18. The Seven Pillars of Wisdom by T. E. Lawrence

I got the book from the library
A friend recommended this and his enthusiasm and the title misled me somewhat.  He was blown away by the quality of the writing and I was expecting a book with much more history and philosophy and meditations on Arabic culture.  This book really is a long war journal with small smatterings of those previously mentioned things scattered through out.  The bulk of it is a log of Lawrence meeting up with x tribe of y leaders, journeying for days and sometimes weeks in the desert to find a Turkish-controlled train station or bridge and blowing it up.  I'm still trying to figure out why he is such a big deal in our culture.  I am guessing that his book at the time fit neatly as an adult and more sophisticated and questioning equivalent of a British Boys Own type of colonial adventure.  I don't mean to belittle it, because it's a remarkable story on many levels and far from a celebration of colonialism.  I am just trying to understand why it looms so large culturally, beyond that the film is much loved by film school types of the past.

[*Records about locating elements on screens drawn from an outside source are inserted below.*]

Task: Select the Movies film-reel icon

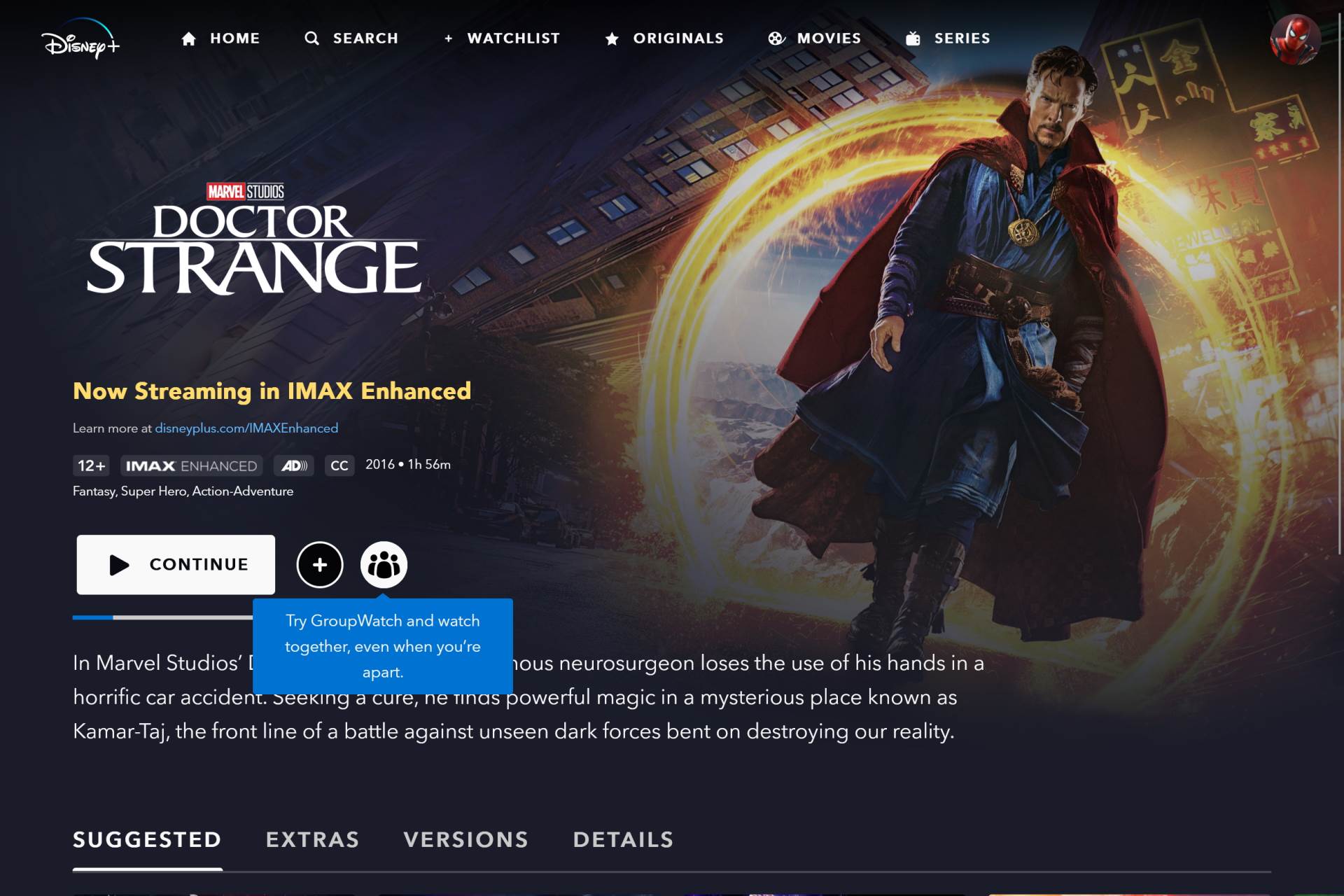Action: [x=777, y=38]
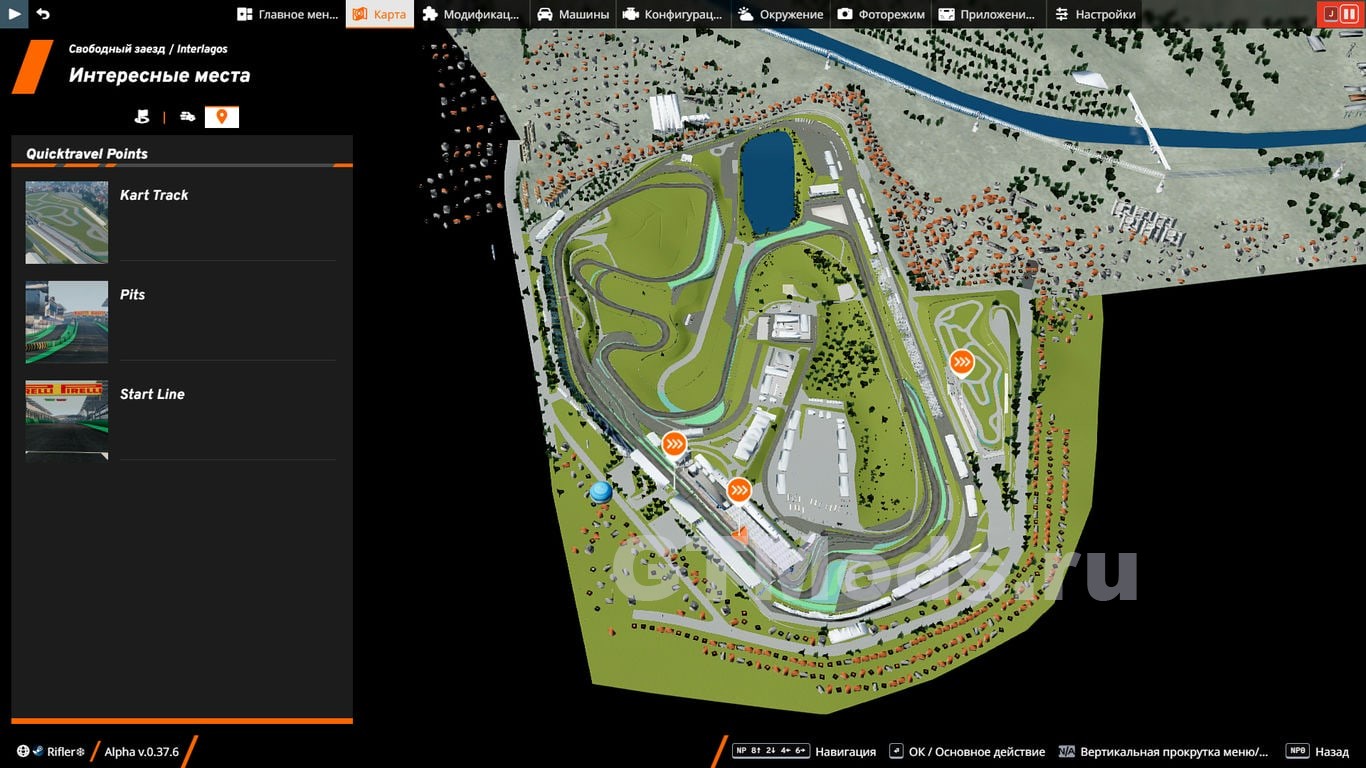The width and height of the screenshot is (1366, 768).
Task: Open the Главное меню tab
Action: pos(287,14)
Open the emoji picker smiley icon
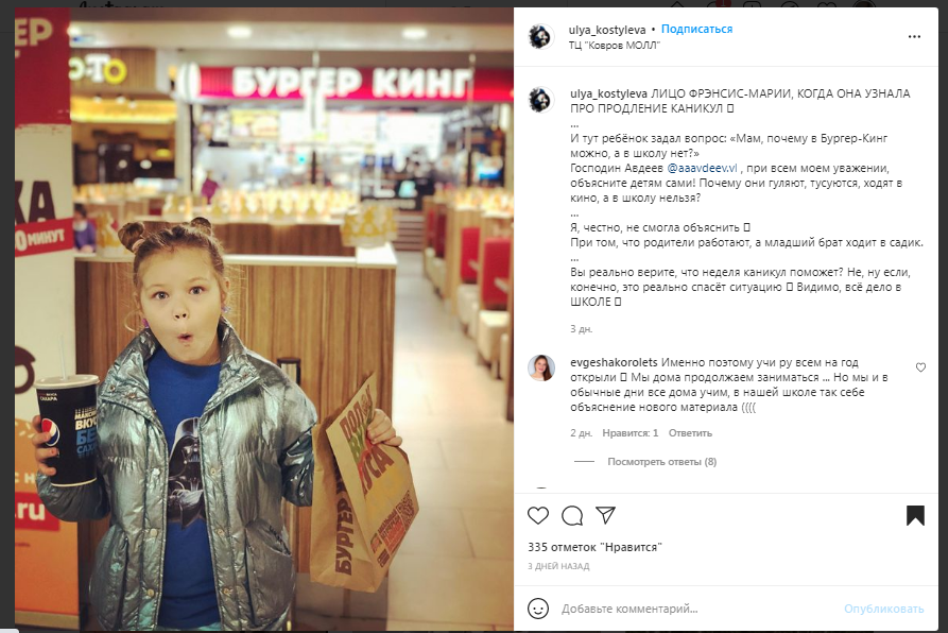This screenshot has height=633, width=948. pyautogui.click(x=538, y=608)
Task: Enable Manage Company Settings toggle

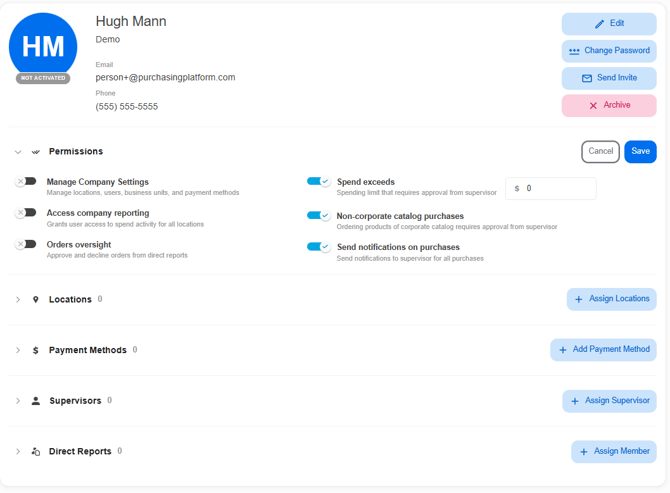Action: coord(26,182)
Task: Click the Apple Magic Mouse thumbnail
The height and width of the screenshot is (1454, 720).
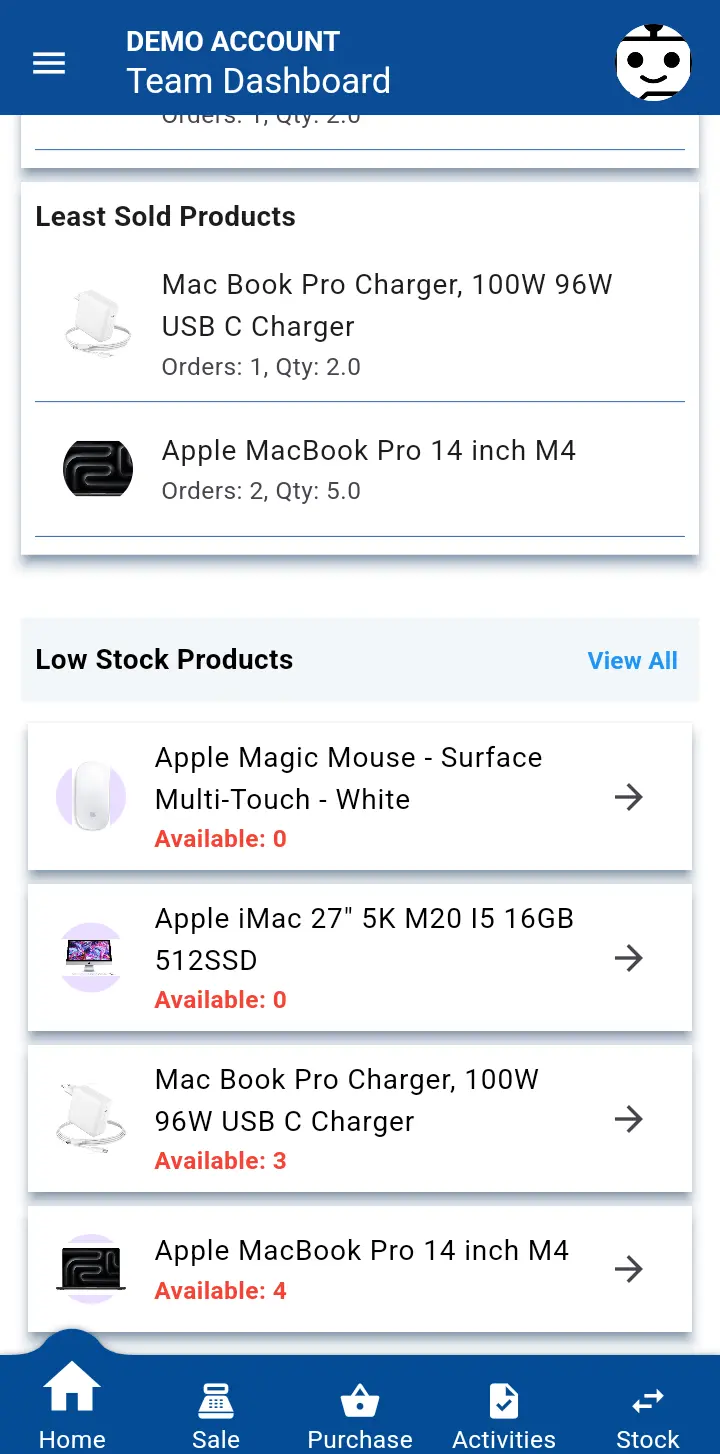Action: click(x=91, y=796)
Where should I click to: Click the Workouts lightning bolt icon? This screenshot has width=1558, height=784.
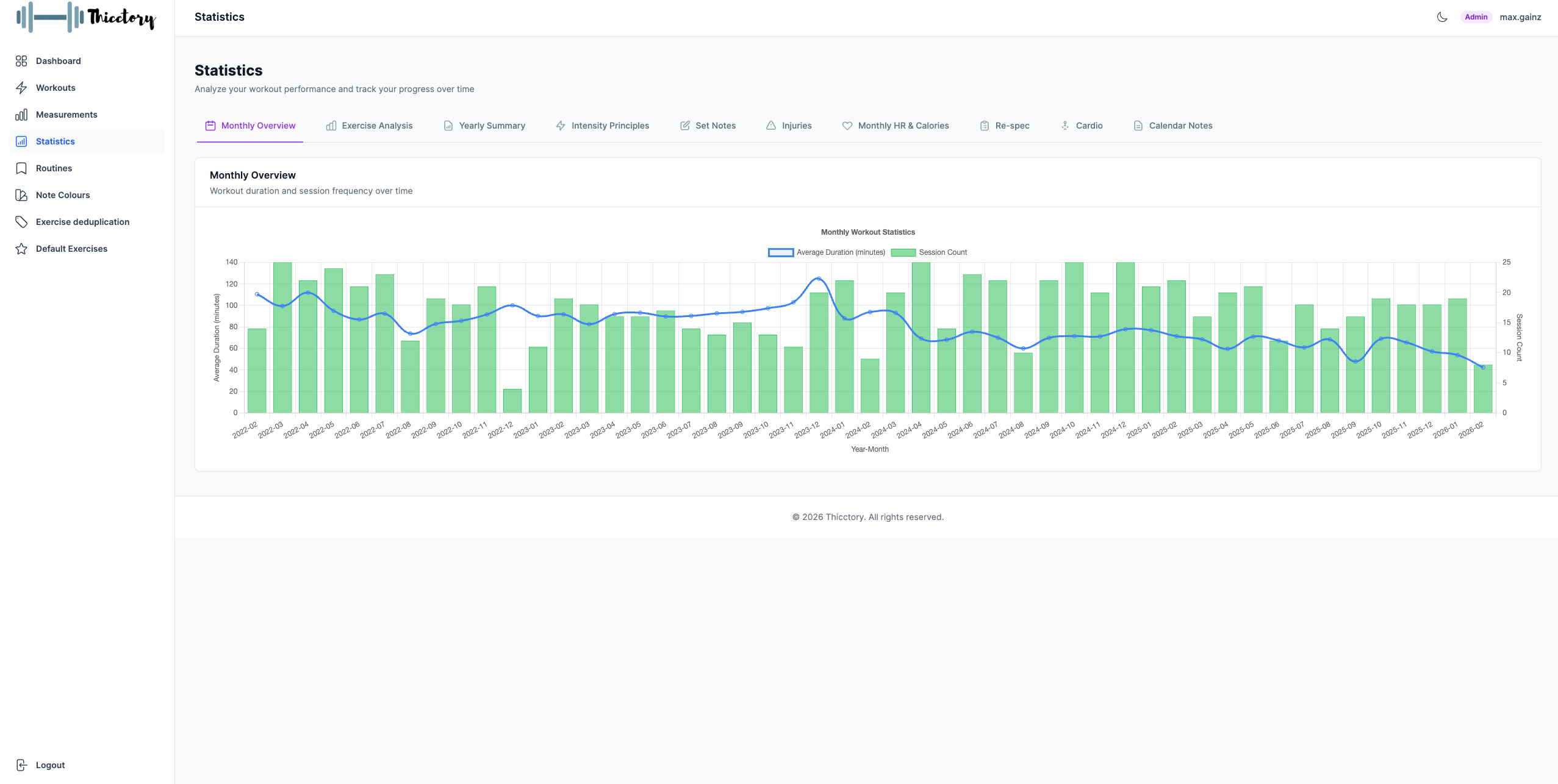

It is Lawrence's ambivalence or rather disgust with his own role that removes the book from pure colonial adventurism.  He ascribes no ambition or idealism on his part but rather it just seems to flow out of his job working for a branch of British intelligence in Egypt that he heads south to Arabia and starts working with the Beduin.  Once there, he realizes how effective they could be in the fight against the Ottaman Empire. He uses the promise of Arabian independence to motivate and unite the disparate and often conflicting groups of desert people against the Turks and he hates himself for this.

He also underplays his own suffering and toughness. He is a small guy and admits to being at a disadvantage in hand to hand combat, but holy shit does he seem tough and stoic.  The list of things I can't and don't want to do are manifold:  riding for days without sleep on a camel, suffering through intense heat, walking barefoot on skin-cutting muddy ice (and dragging a camel), all kinds of horrible insect bites, riding into machine gun bullets, getting tortured and raped by a Turkish officer and his men.  It is all kind of written about with a matter of fact tone.

I'm not sure I would recommend this book to anyone but a student of the Middle East campaign of the First World War.  I did learn a lot and have a better understanding of the geography, but it was a long sometimes repetitive read, although indeed very well written.